La pared sur recoge imágenes caras: un descanso en el camino de un largo periplo familiar en bicicleta por España, verano de pedaleo a través de los ríos que subían desde la misma puerta de la casa, empezando por el Guadarrama, península arriba hasta llegar al mar, para descender después de cuatro semanas desde Galicia y tierras de Zamora de nuevo hasta casa, tras una ardua pedaleada por la sierra de los Ancares; a su derecha una escultura de Villelan que representa a dos ancianos desnudos reunidos por los años y una ternura indecible; junto a ellos el otoño dorado de Gedrez donde vivimos un par de años, el dibujo de la amante de los caballos, la Osita, un grabado de Kety, la tía pintora de Victoria cuya dulzura de carácter recordamos todos en casa con tanto cariño; y a la derecha, sobre el dintel, los tres mosqueteros de nuestros hijos en tierras de Laponia en amigable encuentro con un reno del lugar; un testimonio más de nuestra vocación de viajeros infatigables. No vivimos en el recuerdo, pero sí vive él en nosotros, en la prolongación de nosotros mismos y de las personas que queremos, sí acaricia con su mano nuestro yo agradecido. Hay muchos momento en la vida en que uno cierra los ojos o mira las imágenes que cuelgan de las paredes y siente dentro de sí eso que Henri Bosco denomina los misterios del mundo sensible, la gozosa alegría de encontrarnos de nuevo con nosotros mismos, con ellos, la comunión del presente y el pasado en ese misterio que también es la vida.
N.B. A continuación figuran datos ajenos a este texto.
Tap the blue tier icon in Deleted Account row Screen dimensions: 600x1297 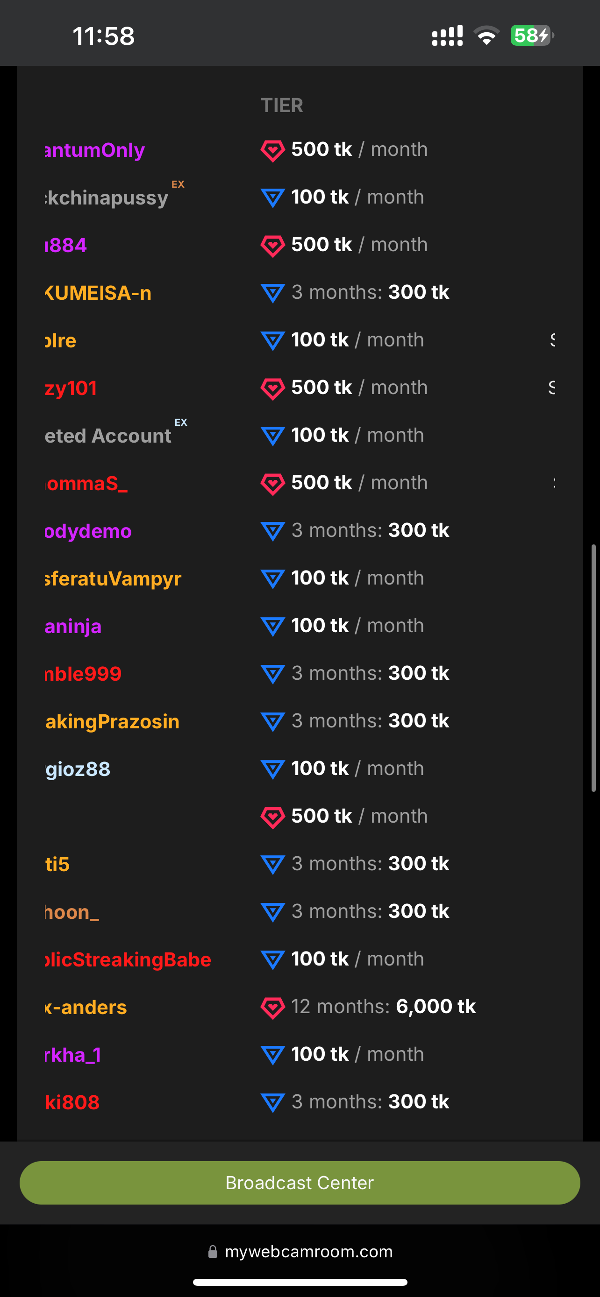tap(273, 436)
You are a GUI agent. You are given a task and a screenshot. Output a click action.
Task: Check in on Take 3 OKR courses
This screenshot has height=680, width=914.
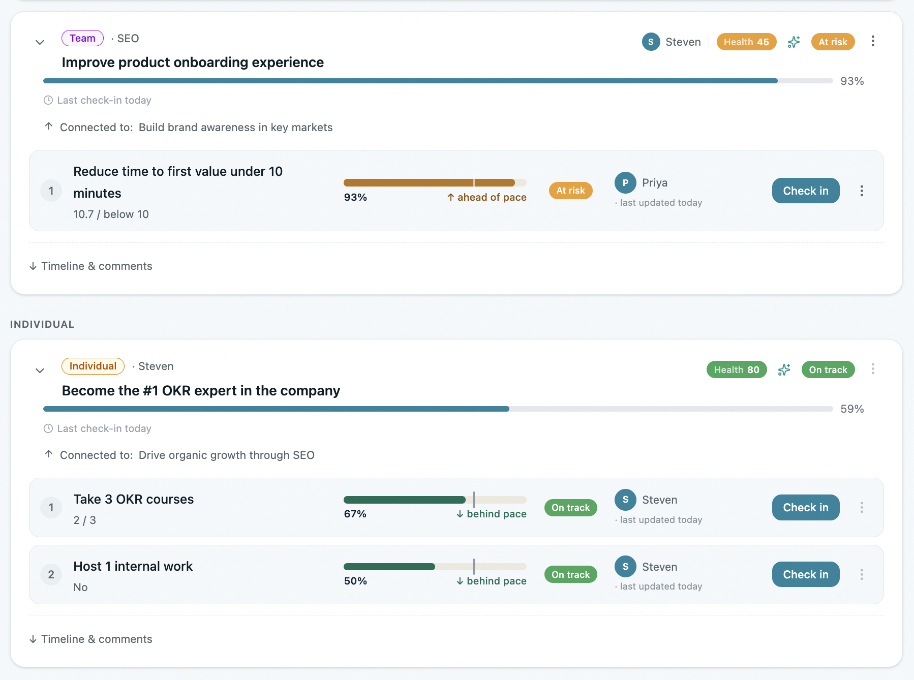click(806, 507)
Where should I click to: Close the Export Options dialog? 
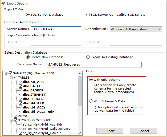pyautogui.click(x=162, y=3)
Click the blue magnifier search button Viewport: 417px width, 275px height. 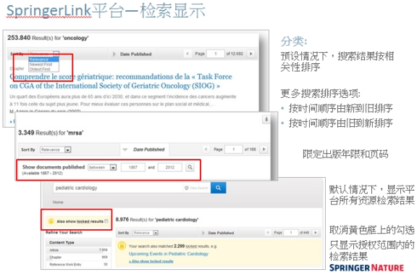point(218,188)
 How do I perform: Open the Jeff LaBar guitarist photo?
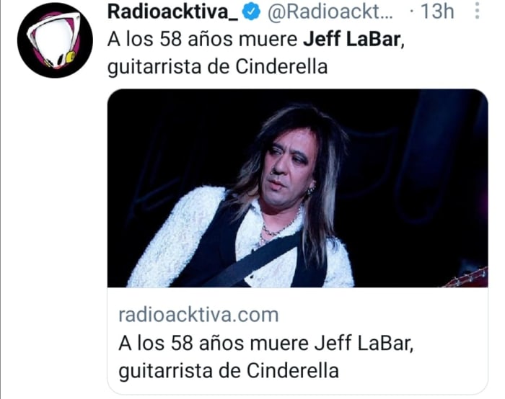pos(297,188)
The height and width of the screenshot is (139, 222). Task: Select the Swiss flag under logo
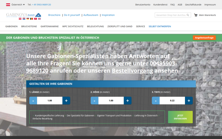(36, 19)
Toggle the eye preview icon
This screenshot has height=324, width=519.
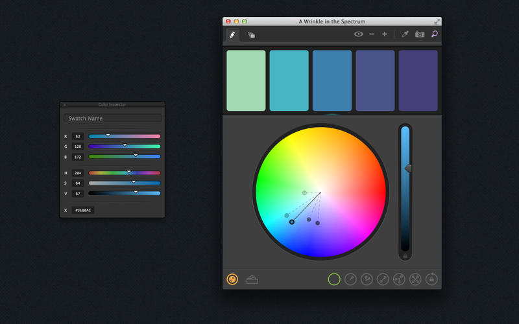point(358,34)
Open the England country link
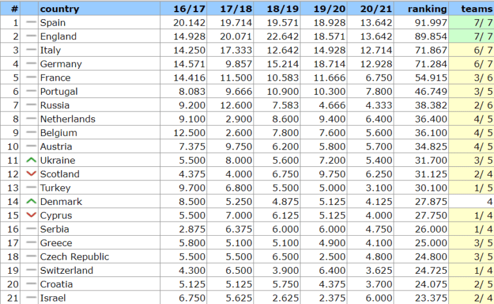Screen dimensions: 494x304 point(58,37)
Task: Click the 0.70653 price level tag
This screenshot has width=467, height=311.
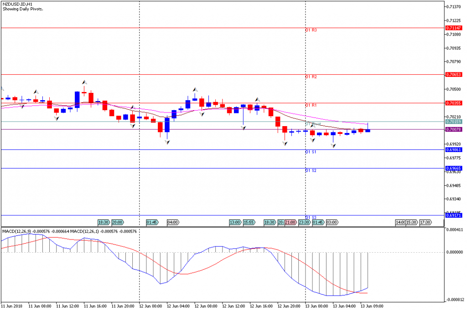Action: [x=455, y=74]
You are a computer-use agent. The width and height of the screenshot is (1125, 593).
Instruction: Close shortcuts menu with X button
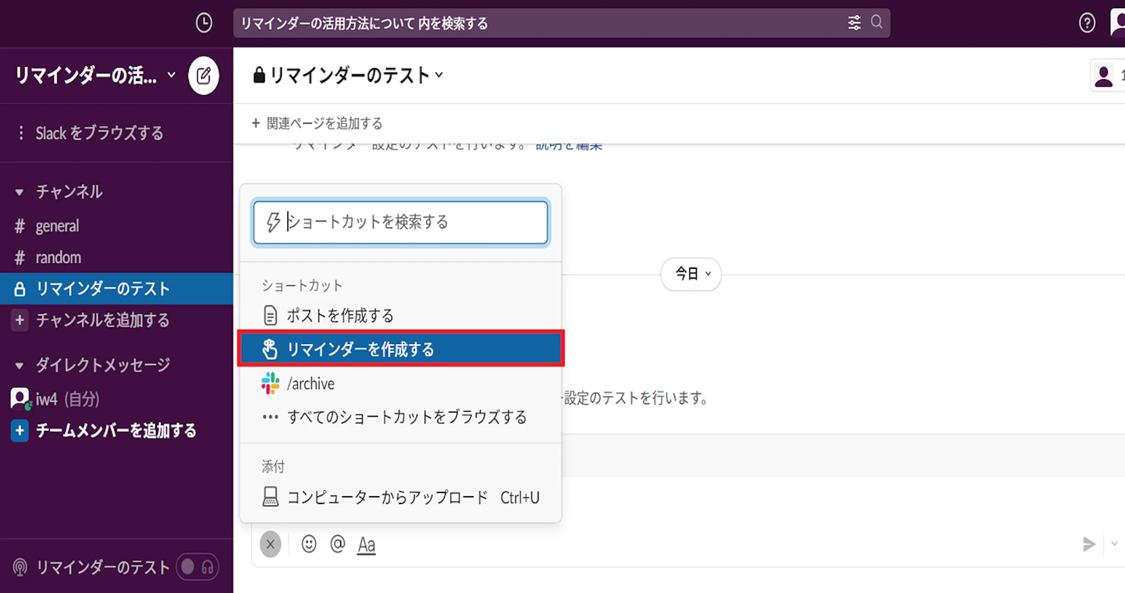click(x=270, y=544)
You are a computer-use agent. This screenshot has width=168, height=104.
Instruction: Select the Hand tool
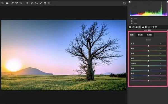tap(7, 3)
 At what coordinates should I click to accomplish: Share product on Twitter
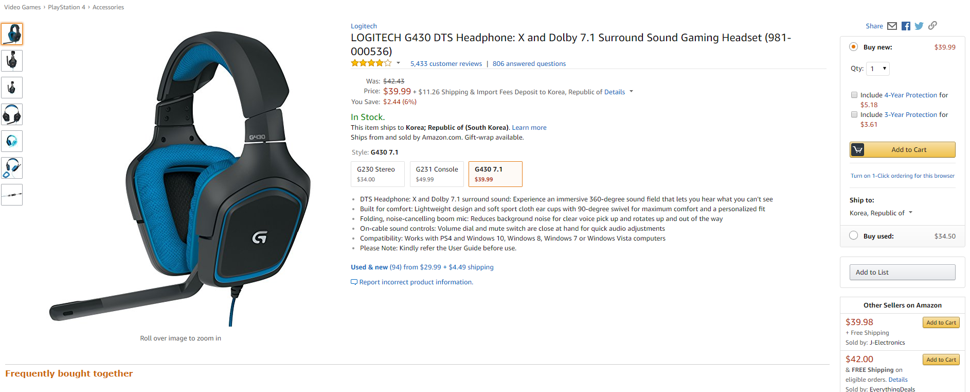point(919,26)
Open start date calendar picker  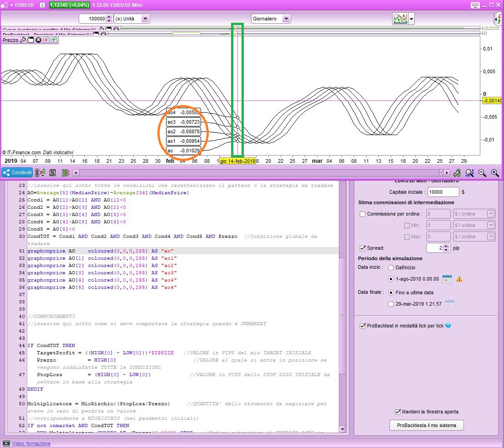[447, 279]
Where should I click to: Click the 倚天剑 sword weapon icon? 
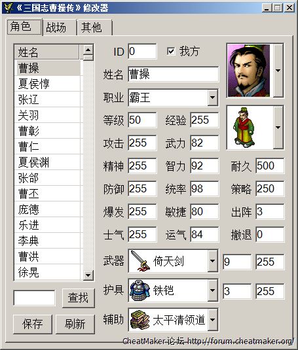(x=140, y=261)
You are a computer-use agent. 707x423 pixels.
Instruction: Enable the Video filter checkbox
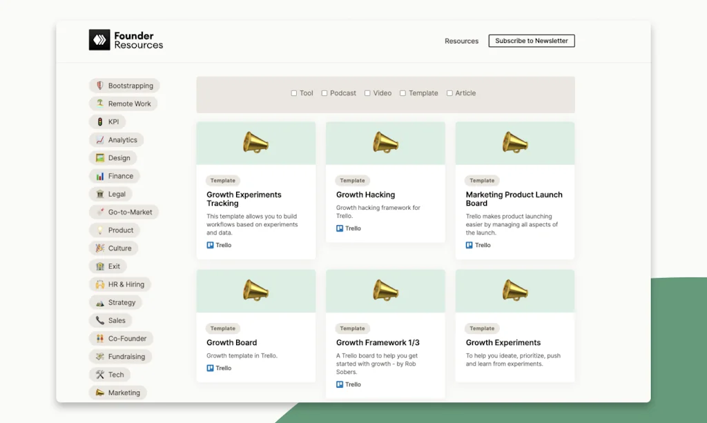point(367,92)
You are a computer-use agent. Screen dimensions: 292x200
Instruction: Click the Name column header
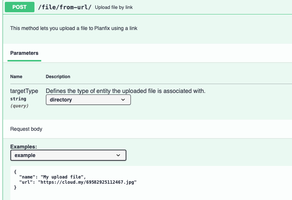16,77
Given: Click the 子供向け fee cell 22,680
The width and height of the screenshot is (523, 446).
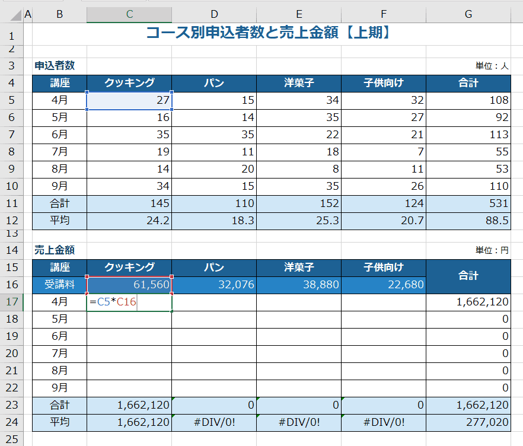Looking at the screenshot, I should (x=384, y=285).
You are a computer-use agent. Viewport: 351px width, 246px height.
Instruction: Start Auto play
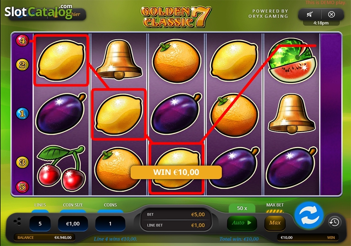click(242, 223)
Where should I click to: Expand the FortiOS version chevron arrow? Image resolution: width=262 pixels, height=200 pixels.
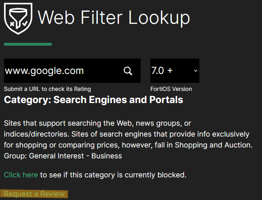pos(196,71)
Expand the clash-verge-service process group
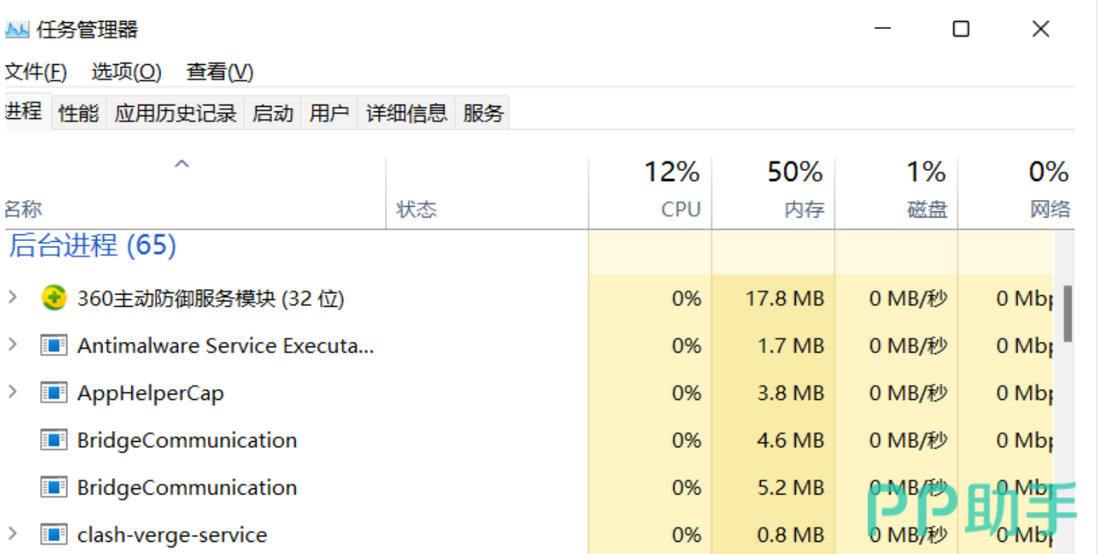The image size is (1106, 554). point(12,534)
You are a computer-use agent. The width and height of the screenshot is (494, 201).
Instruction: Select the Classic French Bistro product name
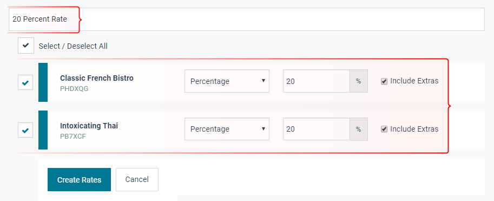(x=97, y=78)

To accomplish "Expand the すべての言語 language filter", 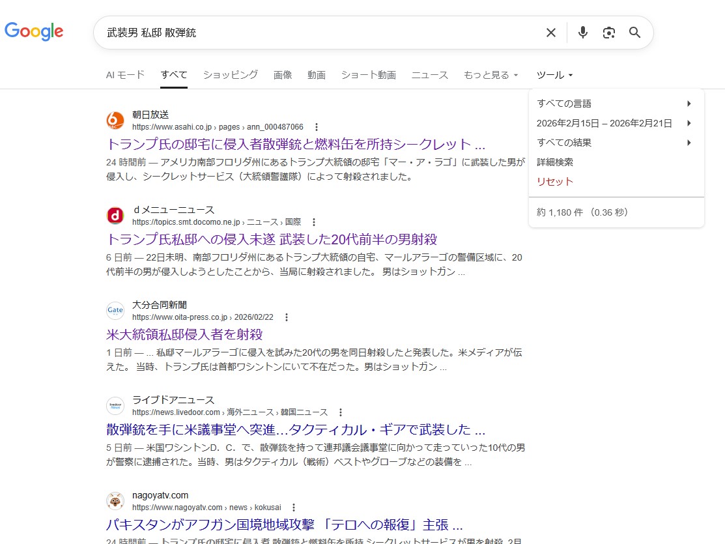I will 612,104.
Hoy el viento anda agitando las ramas; hoy, la higuera que era mi ventana entera ya no existe, un verano enfermó y cuando volvimos de uno de nuestros viajes la encontramos caída sobre un costado; todavía vivían unas pocas hojas sobre su madera muerta. De la poca vida de aquella que quedó encerrada en su raíz, brotó un renuevo que se eleva con sus dos brazos tímidamente rodeado por dos acacias, un olmo y un álamo blanco.

La cabaña es en sí misma un mundo, me llevaría libros enteros expresar el tránsito de las emociones vividas en ella, los sueños convertidos en realidad entre sus cuatro paredes, los cientos de horas que ella pacientemente ha acogido mis penas o mis alegrías, sus ruidos, sus cantos, el fuego calentando siempre en invierno mi alma; el silbo del aire, el canto de los pájaros, la noche estrellada entrando por su ventana hasta mi cama.